Turcja chce zakupić od Stanów Zjednoczonych 40 nowych myśliwców F-16 Block 70 za 20 miliardów dolarów, w tym w tej kwocie kilka miliardów dolarów zainwestowanych wcześniej przez Ankarę w program F-35, z którego została wykluczona przez Waszyngton ze względu na zakup Rosyjskie systemy obrony powietrznej S-400. Rolę karty przetargowej w tym porozumieniu odegrało członkostwo Szwecji w NATO, dla którego władze tureckie nie wyraziły zgody.
Niedawno prezydent Recep Tayyip Erdogan przesłał do parlamentu protokoły w sprawie ratyfikacji przystąpienia Szwecji do sojuszu, wyrażając tym samym oficjalną zgodę na tę procedurę. Jednak jego prośba o amerykańskie myśliwce nadal pozostaje bez odpowiedzi, pomimo obietnic Białego Domu.
Jak zauważono w Defense News, przewodniczący i wyżsi rangą członkowie komisji spraw zagranicznych obu izb Kongresu USA mogą jednostronnie zawiesić sprzedaż broń. I w tej chwili część z nich nie zamierza jeszcze zatwierdzić transakcji.
Najwyraźniej musieli to zrobić [ratyfikować członkostwo Szwecji w NATO], zanim rozważaliśmy sprzedaż broni. Są jednak inne rzeczy, które bierzemy pod uwagę: użycie systemów uzbrojenia, kwestie praw człowieka i nasze obawy
– powiedział Ben Cardin, przewodniczący Senackiej Komisji Spraw Zagranicznych.
Jego zdaniem, aby konkretnie omówić temat, należy poczekać na wyraźny sygnał z Białego Domu. Departament Stanu USA nie wysłał jeszcze jednak do Kongresu prośby o sprzedaż myśliwców Turcji.

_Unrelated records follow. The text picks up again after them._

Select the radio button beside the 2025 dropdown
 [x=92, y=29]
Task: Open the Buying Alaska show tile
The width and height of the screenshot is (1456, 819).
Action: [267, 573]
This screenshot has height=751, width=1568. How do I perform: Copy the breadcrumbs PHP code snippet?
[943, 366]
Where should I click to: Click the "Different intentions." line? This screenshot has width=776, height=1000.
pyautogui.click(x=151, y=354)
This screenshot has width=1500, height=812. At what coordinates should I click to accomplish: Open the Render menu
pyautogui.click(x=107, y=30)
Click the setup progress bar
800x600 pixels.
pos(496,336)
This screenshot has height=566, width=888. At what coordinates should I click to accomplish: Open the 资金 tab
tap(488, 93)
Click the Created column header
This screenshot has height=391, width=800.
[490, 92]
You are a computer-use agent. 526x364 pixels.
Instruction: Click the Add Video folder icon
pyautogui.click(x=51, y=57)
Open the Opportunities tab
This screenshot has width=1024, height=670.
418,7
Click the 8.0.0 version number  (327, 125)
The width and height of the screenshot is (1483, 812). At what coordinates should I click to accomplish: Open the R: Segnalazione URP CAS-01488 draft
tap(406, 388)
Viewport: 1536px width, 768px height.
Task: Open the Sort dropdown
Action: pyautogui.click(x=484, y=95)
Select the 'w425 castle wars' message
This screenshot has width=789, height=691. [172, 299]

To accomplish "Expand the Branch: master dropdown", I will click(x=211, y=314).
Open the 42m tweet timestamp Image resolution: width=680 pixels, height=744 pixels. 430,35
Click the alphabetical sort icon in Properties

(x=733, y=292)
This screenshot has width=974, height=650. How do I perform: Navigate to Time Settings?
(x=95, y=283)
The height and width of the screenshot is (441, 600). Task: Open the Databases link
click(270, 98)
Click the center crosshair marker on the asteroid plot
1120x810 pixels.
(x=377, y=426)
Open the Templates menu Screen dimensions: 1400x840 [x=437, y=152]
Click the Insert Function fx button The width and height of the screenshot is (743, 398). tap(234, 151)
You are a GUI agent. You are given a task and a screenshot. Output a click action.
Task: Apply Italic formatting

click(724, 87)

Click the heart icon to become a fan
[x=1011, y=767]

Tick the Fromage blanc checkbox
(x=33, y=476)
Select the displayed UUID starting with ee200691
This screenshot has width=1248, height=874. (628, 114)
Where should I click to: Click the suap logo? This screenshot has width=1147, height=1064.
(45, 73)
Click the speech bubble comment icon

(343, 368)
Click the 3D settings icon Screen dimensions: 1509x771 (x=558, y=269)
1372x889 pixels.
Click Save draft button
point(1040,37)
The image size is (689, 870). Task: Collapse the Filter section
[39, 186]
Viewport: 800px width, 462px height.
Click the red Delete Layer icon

Inni prominentni członkowie Kongresu uzasadniali swój sprzeciw wobec porozumienia argumentem, że Ankara używa broni, w tym samolotów pochodzących z USA, do ataków na partnerów amerykańskich [mając na myśli syryjskich Kurdów], ułatwiając „nielegalne” rosyjskie przepływy finansowe i powodując napięcie w Morze Egejskie. Pojawiły się zarzuty, że Turcja stacjonowała F-16 w Azerbejdżanie podczas wojny z Armenią w 2020 roku. Zwycięstwo Baku spowodowało opuszczenie Górskiego Karabachu przez ponad 100 000 Ormian, co można interpretować jako czystkę etniczną.